Furthermore, the Companies Act is to be amended to allow for applications for a director to be declared delinquent to be brought even two years after the end of their directorship, which is currently not the case. This is a victory for civil society organisations like Corruption Watch (CW), which seek to hold those in positions of power accountable to the public.

CW is currently involved in litigation aimed at declaring several former Eskom board members of the time under review by the commission.

Changes to intelligence function

Intelligence is another function of government where changes are coming. These will address the ideological changes to its mandate that Zondo heard, in evidence, were instrumental to the formation of, and later destabilisation of the State Security Agency (SSA).

The response to the recommendations of both the commission and before the high level review panel headed by former cabinet minister Sydney Mufamadi is the General Intelligence Laws Amendment Bill, which is being drafted.  It will “disestablish the SSA and establish a domestic intelligence service and foreign intelligence service in accordance with the Constitution, and strengthen oversight by the Inspector General of Intelligence, the Joint Standing Committee on Intelligence and the Auditor-General of South Africa.”

In addition to this, the review of the Intelligence Services Act, which is also underway, will “give practical effect to the principle that no member of the executive responsible for intelligence may be involved in the operational matters of the SSA.”

During the course of oral evidence, Zondo heard from former leadership of how back in 2009 the country’s intelligence sector was repositioned for a paradigm shift from national to state security by then president Jacob Zuma. This period also marked the establishment of the SSA, which according to the former director-general Jeff Maqetuka, saw interference from the executive.

Lacking in accountability

While Ramaphosa’s plans for intelligence are generally positive, he has not made a public announcement on the fate of two deputy ministers with direct links to adverse findings on the SSA. Deputy minister of state security Zizi Kodwa was alleged to have benefited unduly from state contracts held by IT giant EOH while he was an office bearer of the ANC. He has denied that he received kickbacks in the form of cash and luxury holidays in exchange for his influence over the award of the contracts, but Zondo found differently.

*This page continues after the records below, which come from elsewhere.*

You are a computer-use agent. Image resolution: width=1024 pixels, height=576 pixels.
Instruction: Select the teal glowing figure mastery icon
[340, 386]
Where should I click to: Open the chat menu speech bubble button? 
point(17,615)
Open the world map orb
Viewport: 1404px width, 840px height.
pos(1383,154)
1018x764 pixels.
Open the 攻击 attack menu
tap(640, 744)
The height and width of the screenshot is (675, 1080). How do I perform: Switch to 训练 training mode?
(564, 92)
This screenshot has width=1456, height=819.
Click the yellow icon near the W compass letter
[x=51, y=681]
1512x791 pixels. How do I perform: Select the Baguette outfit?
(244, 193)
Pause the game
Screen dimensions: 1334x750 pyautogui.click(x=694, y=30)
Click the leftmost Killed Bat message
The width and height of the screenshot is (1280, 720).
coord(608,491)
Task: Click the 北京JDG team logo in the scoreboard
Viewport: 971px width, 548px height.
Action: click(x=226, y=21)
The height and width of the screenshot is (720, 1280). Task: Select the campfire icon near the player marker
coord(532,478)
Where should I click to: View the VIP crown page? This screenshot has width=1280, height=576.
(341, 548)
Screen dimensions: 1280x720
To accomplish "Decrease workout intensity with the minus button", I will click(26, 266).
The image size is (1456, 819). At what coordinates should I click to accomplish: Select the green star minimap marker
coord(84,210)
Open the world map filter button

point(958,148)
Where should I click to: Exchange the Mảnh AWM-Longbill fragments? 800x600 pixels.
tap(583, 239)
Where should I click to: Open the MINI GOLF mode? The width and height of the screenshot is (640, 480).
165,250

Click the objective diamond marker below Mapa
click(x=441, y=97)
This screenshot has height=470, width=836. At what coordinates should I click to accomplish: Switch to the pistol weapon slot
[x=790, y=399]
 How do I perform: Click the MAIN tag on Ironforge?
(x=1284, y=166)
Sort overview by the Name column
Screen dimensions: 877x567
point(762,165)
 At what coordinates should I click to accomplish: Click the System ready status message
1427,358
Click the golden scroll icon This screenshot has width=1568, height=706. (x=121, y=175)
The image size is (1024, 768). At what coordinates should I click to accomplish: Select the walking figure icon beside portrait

In the case of current deputy minister of human settlements, David Mahlobo, he was accused of having overseen the plundering of the SSA of millions in cash that remains unaccounted for. He too has denied these allegations.

Leaders of integrity

In his response, Ramaphosa acknowledges that members of the executive in both national and provincial governments must be individuals of integrity who comply with the law, but does not make clear action against those who have been found by the commission to have breached their oath of office.

“The President will undertake a review of the positions of those members of his executive implicated in wrongdoing in the report and determine, on a case by case basis, in line with his discretion in this regard and his obligation to observe the principle of legality and to act rationally, whether or not any action ought to be taken.”